## TASK TO CARRY OUT
When you reproduce these records, keep every word exactly and drop the images.

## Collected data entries

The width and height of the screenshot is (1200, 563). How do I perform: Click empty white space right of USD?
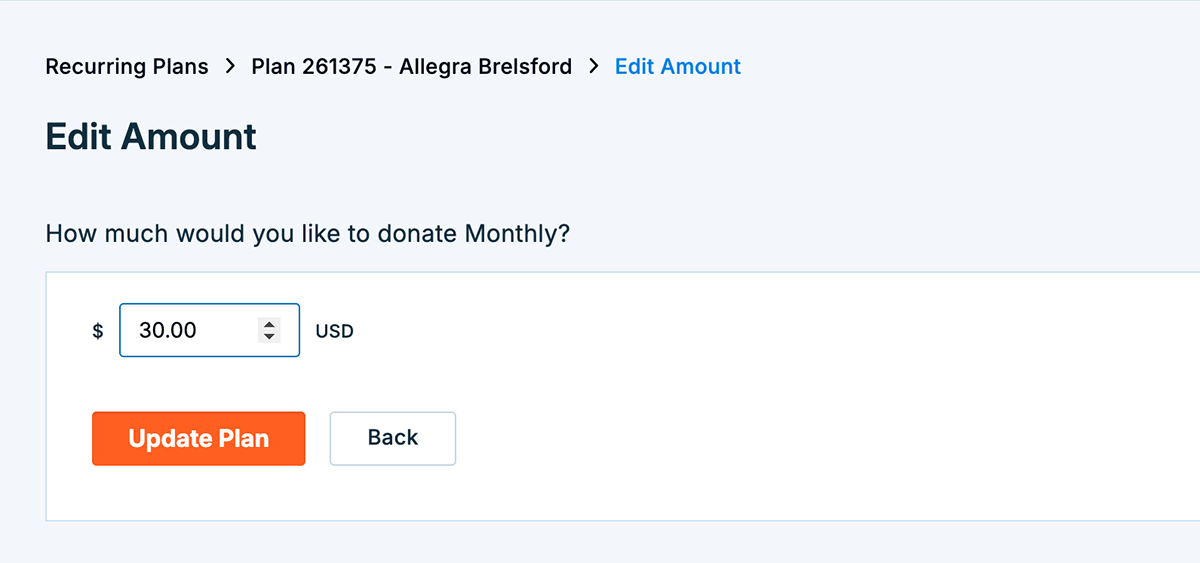pos(700,331)
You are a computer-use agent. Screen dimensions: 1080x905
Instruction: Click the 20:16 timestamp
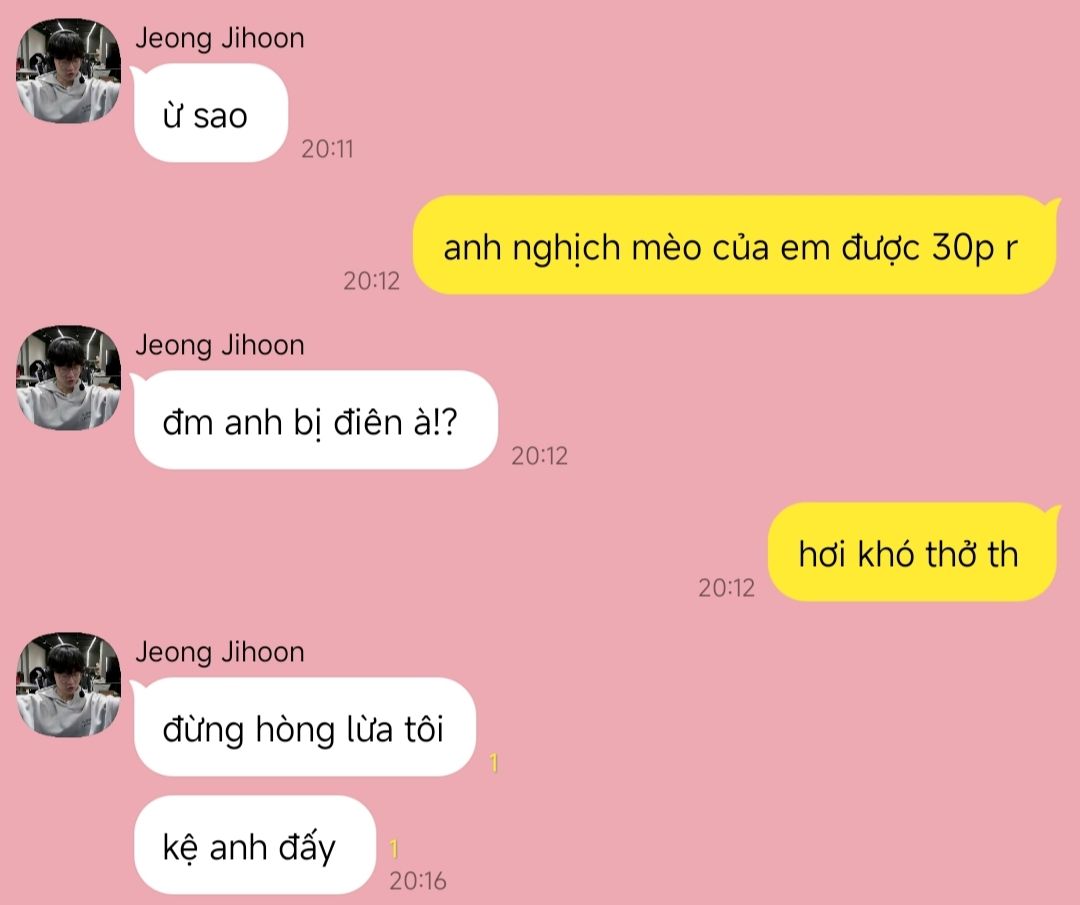[x=417, y=881]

## EXERCISE SOLUTION
The width and height of the screenshot is (1200, 563). How do I perform: Click empty white space right of USD?
pos(700,331)
You are a computer-use agent. Screen dimensions: 1080x905
Instruction: Click the 20:16 timestamp
[x=417, y=881]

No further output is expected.